Excerpt
>> Start

In our Gospel Doctrine class last Sunday our teacher posed an interesting question. She asked us if Gabriel smiting Zacharias so that he was deaf and dumb seemed a bit harsh and why it was done. (Note that Luke 1:20 only says ’thou shalt be dumb, and not able to speak’ but in verse 62 his family make signs to him indicating that he couldn’t hear).
There are a number of possible reasons:
- Zacharias may have doubted Gabriel’s message
- He seems to have asked for a sign (‘Whereby shall I know this?’)
- It was a witness to the people at the temple that something miraculous had occurred
- It was a witness to his family when he was healed on insisting on John’s name.
It seems to me at least possible that there is a further reason. Zacharias was individually a righteous priest but the priesthood in general had become corrupt. The authority of the old priesthood was about to be swept away and a higher priesthood was to come about through Jesus Christ whose forerunner Zacharias’ promised son was to be.
Bruce R. McConkie wrote:
“This miraculously-born son of Zacharias was the last legal administrator of the old dispensation, the first of the new; he was the last of the old prophets, the first of the new. With him ended the old law, and with him began the new era of promise. He is the one man who stood, literally, at the crossroads of history; with him the past died and the future was born.” (Doctrinal New Testament Commentary, 1:113)
Further, D&C 84:26-27 says:
And the lesser priesthood continued, which priesthood holdeth the key of the ministering of angels and the preparatory gospel;
27 Which gospel is the gospel of repentance and of baptism, and the remission of sins, and the law of carnal commandments, which the Lord in his wrath caused to continue with the house of Aaron among the children of Israel until John, whom God raised up…’
I suggest that the striking deaf and dumb of Zacharias could symbolise that the old dispensation was to be replaced by a new one ushered in by John and that the priests of the old dispensation, who Zacharias represented in the temple that day, would no longer hear the word of the Lord or be His voice on the earth.
John the Baptist
In Luke 7:28 Jesus says:
‘For I say unto you, Among those that are born of women there is not a greater prophet than John the Baptist: but he that is least in the kingdom of God is greater than he.’
What did Jesus mean by this?
The Prophet Joseph Smith explained the meaning of Jesus’ words:
“How is it that John was considered one of the greatest prophets? His miracles could not have constituted his greatness.
“First. He was entrusted with a divine mission of preparing the way before the face of the Lord. Whoever had such a trust committed to him before or since? No man.

>> End

What you will do
a) Extract from the post about Zacharias the part starting at "In our Gospel" and ending at "I know this?’)".
b) Decide whether each statement agrees with the post about Zacharias. Answer yes or no for each, and quote the words from the post that settle it. (i) The teacher asked whether Gabriel's smiting of Zacharias seemed harsh. (ii) Luke 1:20 states that Zacharias would be unable to hear. (iii) McConkie called John the last legal administrator of the old dispensation.
c) List every possible reason given in the bulleted list that follows "There are a number of possible reasons:" in the post about Zacharias.

Dataset content
>> Start

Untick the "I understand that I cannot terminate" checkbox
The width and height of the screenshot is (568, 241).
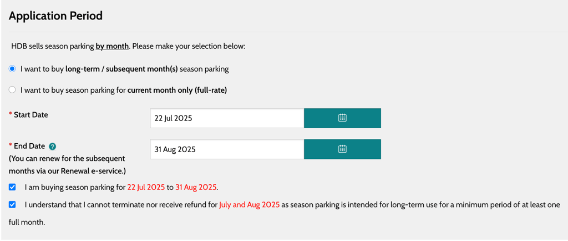pos(12,204)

>> End

Responses to the tasks
a)
In our Gospel Doctrine class last Sunday our teacher posed an interesting question. She asked us if Gabriel smiting Zacharias so that he was deaf and dumb seemed a bit harsh and why it was done. (Note that Luke 1:20 only says ’thou shalt be dumb, and not able to speak’ but in verse 62 his family make signs to him indicating that he couldn’t hear).
There are a number of possible reasons:
- Zacharias may have doubted Gabriel’s message
- He seems to have asked for a sign (‘Whereby shall I know this?’)

b)
(i) Yes: "She asked us if Gabriel smiting Zacharias so that he was deaf and dumb seemed a bit harsh and why it was done."
(ii) No: "Luke 1:20 only says ’thou shalt be dumb, and not able to speak’"
(iii) Yes: "the last legal administrator of the old dispensation, the first of the new"

c)
- Zacharias may have doubted Gabriel’s message
- He seems to have asked for a sign (‘Whereby shall I know this?’)
- It was a witness to the people at the temple that something miraculous had occurred
- It was a witness to his family when he was healed on insisting on John’s name.